**DIRECTIONS:**
Convert every line of the listing below into a JSON list of strings, one string per line, and leave out any blank lines.

**INFORMATION GIVEN:**
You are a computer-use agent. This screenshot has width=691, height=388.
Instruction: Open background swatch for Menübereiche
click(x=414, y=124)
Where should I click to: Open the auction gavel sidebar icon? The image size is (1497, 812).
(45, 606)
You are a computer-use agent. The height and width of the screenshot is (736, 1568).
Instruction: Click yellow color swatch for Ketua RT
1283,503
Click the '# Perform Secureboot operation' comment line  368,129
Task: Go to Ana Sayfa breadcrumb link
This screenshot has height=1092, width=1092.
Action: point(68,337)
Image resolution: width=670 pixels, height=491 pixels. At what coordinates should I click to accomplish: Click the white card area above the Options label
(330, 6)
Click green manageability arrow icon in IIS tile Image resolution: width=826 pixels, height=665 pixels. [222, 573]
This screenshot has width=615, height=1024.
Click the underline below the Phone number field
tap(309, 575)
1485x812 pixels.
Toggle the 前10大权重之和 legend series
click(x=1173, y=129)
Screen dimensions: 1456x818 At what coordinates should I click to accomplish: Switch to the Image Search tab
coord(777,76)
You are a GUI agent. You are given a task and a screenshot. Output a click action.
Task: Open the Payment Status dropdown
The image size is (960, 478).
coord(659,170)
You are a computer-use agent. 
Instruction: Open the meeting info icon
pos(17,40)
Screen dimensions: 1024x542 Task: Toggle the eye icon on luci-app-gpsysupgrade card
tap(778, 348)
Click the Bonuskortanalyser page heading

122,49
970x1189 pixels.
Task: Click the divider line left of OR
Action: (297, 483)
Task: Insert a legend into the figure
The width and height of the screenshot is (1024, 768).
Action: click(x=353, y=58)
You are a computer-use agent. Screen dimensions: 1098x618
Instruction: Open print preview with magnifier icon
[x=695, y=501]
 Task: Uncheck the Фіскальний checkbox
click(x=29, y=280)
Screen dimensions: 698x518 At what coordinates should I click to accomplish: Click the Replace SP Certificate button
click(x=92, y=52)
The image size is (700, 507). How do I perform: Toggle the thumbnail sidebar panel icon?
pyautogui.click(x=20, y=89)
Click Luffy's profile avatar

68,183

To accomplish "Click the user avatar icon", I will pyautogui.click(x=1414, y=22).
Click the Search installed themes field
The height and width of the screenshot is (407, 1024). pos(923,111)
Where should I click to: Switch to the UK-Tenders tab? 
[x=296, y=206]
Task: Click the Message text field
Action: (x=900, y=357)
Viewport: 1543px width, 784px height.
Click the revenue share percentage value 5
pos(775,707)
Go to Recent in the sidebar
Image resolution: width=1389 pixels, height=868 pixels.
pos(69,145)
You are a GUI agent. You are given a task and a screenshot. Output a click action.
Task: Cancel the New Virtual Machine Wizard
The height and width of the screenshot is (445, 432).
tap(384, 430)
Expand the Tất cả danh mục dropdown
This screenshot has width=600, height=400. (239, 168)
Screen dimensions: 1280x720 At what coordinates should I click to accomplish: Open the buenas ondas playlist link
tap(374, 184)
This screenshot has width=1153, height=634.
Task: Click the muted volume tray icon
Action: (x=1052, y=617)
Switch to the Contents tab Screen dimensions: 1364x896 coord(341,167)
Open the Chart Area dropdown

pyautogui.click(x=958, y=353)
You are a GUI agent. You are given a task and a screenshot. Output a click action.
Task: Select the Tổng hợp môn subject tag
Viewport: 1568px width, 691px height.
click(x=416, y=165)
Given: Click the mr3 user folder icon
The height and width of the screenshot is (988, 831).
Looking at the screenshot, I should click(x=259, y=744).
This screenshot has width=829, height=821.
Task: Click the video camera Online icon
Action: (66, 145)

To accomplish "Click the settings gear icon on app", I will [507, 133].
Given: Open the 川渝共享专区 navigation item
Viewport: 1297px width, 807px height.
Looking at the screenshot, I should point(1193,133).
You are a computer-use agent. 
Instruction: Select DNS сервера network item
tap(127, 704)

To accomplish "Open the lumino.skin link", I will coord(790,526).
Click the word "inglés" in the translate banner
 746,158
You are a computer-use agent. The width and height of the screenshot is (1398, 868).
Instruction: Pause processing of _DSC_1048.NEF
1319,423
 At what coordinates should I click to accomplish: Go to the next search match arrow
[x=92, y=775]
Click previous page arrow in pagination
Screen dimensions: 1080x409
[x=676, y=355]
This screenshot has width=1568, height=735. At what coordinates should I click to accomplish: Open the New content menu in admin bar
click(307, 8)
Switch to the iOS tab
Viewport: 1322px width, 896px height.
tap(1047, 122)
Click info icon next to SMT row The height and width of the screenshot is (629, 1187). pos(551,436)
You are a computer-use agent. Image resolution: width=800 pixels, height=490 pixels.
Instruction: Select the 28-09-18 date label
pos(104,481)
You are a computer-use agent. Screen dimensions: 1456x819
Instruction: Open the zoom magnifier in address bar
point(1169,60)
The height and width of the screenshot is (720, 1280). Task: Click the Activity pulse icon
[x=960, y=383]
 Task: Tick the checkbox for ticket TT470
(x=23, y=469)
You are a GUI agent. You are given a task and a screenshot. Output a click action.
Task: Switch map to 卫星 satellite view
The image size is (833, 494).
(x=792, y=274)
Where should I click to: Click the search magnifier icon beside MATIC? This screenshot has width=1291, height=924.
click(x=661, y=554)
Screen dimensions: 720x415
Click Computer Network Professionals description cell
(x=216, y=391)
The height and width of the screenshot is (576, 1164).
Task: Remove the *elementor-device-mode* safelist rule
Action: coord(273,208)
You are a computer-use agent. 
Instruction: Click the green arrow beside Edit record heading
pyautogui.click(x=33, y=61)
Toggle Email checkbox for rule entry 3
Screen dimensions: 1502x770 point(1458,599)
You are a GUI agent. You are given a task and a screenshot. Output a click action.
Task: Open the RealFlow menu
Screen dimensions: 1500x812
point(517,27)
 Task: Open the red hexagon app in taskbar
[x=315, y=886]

**SOLUTION:**
[
  "You are a computer-use agent. This screenshot has width=691, height=388.",
  "Instruction: Open background swatch for Menübereiche",
  "click(x=414, y=124)",
  "Where should I click to: Open the auction gavel sidebar icon? The image size is (1497, 812).",
  "(45, 606)",
  "You are a computer-use agent. The height and width of the screenshot is (736, 1568).",
  "Instruction: Click yellow color swatch for Ketua RT",
  "1283,503",
  "Click the '# Perform Secureboot operation' comment line  368,129",
  "Task: Go to Ana Sayfa breadcrumb link",
  "This screenshot has height=1092, width=1092.",
  "Action: point(68,337)",
  "Image resolution: width=670 pixels, height=491 pixels. At what coordinates should I click to accomplish: Click the white card area above the Options label",
  "(330, 6)",
  "Click green manageability arrow icon in IIS tile Image resolution: width=826 pixels, height=665 pixels. [222, 573]",
  "This screenshot has width=615, height=1024.",
  "Click the underline below the Phone number field",
  "tap(309, 575)",
  "1485x812 pixels.",
  "Toggle the 前10大权重之和 legend series",
  "click(x=1173, y=129)",
  "Screen dimensions: 1456x818 At what coordinates should I click to accomplish: Switch to the Image Search tab",
  "coord(777,76)",
  "You are a GUI agent. You are given a task and a screenshot. Output a click action.",
  "Task: Open the Payment Status dropdown",
  "The image size is (960, 478).",
  "coord(659,170)",
  "You are a computer-use agent. ",
  "Instruction: Open the meeting info icon",
  "pos(17,40)",
  "Screen dimensions: 1024x542 Task: Toggle the eye icon on luci-app-gpsysupgrade card",
  "tap(778, 348)",
  "Click the Bonuskortanalyser page heading",
  "122,49",
  "970x1189 pixels.",
  "Task: Click the divider line left of OR",
  "Action: (297, 483)",
  "Task: Insert a legend into the figure",
  "The width and height of the screenshot is (1024, 768).",
  "Action: click(x=353, y=58)",
  "You are a computer-use agent. Screen dimensions: 1098x618",
  "Instruction: Open print preview with magnifier icon",
  "[x=695, y=501]",
  " Task: Uncheck the Фіскальний checkbox",
  "click(x=29, y=280)",
  "Screen dimensions: 698x518 At what coordinates should I click to accomplish: Click the Replace SP Certificate button",
  "click(x=92, y=52)",
  "The image size is (700, 507). How do I perform: Toggle the thumbnail sidebar panel icon?",
  "pyautogui.click(x=20, y=89)",
  "Click Luffy's profile avatar",
  "68,183",
  "To accomplish \"Click the user avatar icon\", I will pyautogui.click(x=1414, y=22).",
  "Click the Search installed themes field",
  "The height and width of the screenshot is (407, 1024). pos(923,111)",
  "Where should I click to: Switch to the UK-Tenders tab? ",
  "[x=296, y=206]",
  "Task: Click the Message text field",
  "Action: (x=900, y=357)",
  "Viewport: 1543px width, 784px height.",
  "Click the revenue share percentage value 5",
  "pos(775,707)",
  "Go to Recent in the sidebar",
  "Image resolution: width=1389 pixels, height=868 pixels.",
  "pos(69,145)",
  "You are a GUI agent. You are given a task and a screenshot. Output a click action.",
  "Task: Cancel the New Virtual Machine Wizard",
  "The height and width of the screenshot is (445, 432).",
  "tap(384, 430)",
  "Expand the Tất cả danh mục dropdown",
  "This screenshot has width=600, height=400. (239, 168)",
  "Screen dimensions: 1280x720 At what coordinates should I click to accomplish: Open the buenas ondas playlist link",
  "tap(374, 184)",
  "This screenshot has width=1153, height=634.",
  "Task: Click the muted volume tray icon",
  "Action: (x=1052, y=617)",
  "Switch to the Contents tab Screen dimensions: 1364x896 coord(341,167)",
  "Open the Chart Area dropdown",
  "pyautogui.click(x=958, y=353)",
  "You are a GUI agent. You are given a task and a screenshot. Output a click action.",
  "Task: Select the Tổng hợp môn subject tag",
  "Viewport: 1568px width, 691px height.",
  "click(x=416, y=165)",
  "Given: Click the mr3 user folder icon",
  "The height and width of the screenshot is (988, 831).",
  "Looking at the screenshot, I should click(x=259, y=744).",
  "This screenshot has width=829, height=821.",
  "Task: Click the video camera Online icon",
  "Action: (66, 145)",
  "To accomplish \"Click the settings gear icon on app\", I will [507, 133].",
  "Given: Open the 川渝共享专区 navigation item",
  "Viewport: 1297px width, 807px height.",
  "Looking at the screenshot, I should point(1193,133).",
  "You are a computer-use agent. ",
  "Instruction: Select DNS сервера network item",
  "tap(127, 704)",
  "To accomplish \"Open the lumino.skin link\", I will coord(790,526).",
  "Click the word \"inglés\" in the translate banner",
  " 746,158",
  "You are a computer-use agent. The width and height of the screenshot is (1398, 868).",
  "Instruction: Pause processing of _DSC_1048.NEF",
  "1319,423",
  " At what coordinates should I click to accomplish: Go to the next search match arrow",
  "[x=92, y=775]",
  "Click previous page arrow in pagination",
  "Screen dimensions: 1080x409",
  "[x=676, y=355]",
  "This screenshot has width=1568, height=735. At what coordinates should I click to accomplish: Open the New content menu in admin bar",
  "click(307, 8)",
  "Switch to the iOS tab",
  "Viewport: 1322px width, 896px height.",
  "tap(1047, 122)",
  "Click info icon next to SMT row The height and width of the screenshot is (629, 1187). pos(551,436)",
  "You are a computer-use agent. Image resolution: width=800 pixels, height=490 pixels.",
  "Instruction: Select the 28-09-18 date label",
  "pos(104,481)",
  "You are a computer-use agent. Screen dimensions: 1456x819",
  "Instruction: Open the zoom magnifier in address bar",
  "point(1169,60)",
  "The height and width of the screenshot is (720, 1280). Task: Click the Activity pulse icon",
  "[x=960, y=383]",
  " Task: Tick the checkbox for ticket TT470",
  "(x=23, y=469)",
  "You are a GUI agent. You are given a task and a screenshot. Output a click action.",
  "Task: Switch map to 卫星 satellite view",
  "The image size is (833, 494).",
  "(x=792, y=274)",
  "Where should I click to: Click the search magnifier icon beside MATIC? This screenshot has width=1291, height=924.",
  "click(x=661, y=554)",
  "Screen dimensions: 720x415",
  "Click Computer Network Professionals description cell",
  "(x=216, y=391)",
  "The height and width of the screenshot is (576, 1164).",
  "Task: Remove the *elementor-device-mode* safelist rule",
  "Action: coord(273,208)",
  "You are a computer-use agent. ",
  "Instruction: Click the green arrow beside Edit record heading",
  "pyautogui.click(x=33, y=61)",
  "Toggle Email checkbox for rule entry 3",
  "Screen dimensions: 1502x770 point(1458,599)",
  "You are a GUI agent. You are given a task and a screenshot. Output a click action.",
  "Task: Open the RealFlow menu",
  "Screen dimensions: 1500x812",
  "point(517,27)",
  " Task: Open the red hexagon app in taskbar",
  "[x=315, y=886]"
]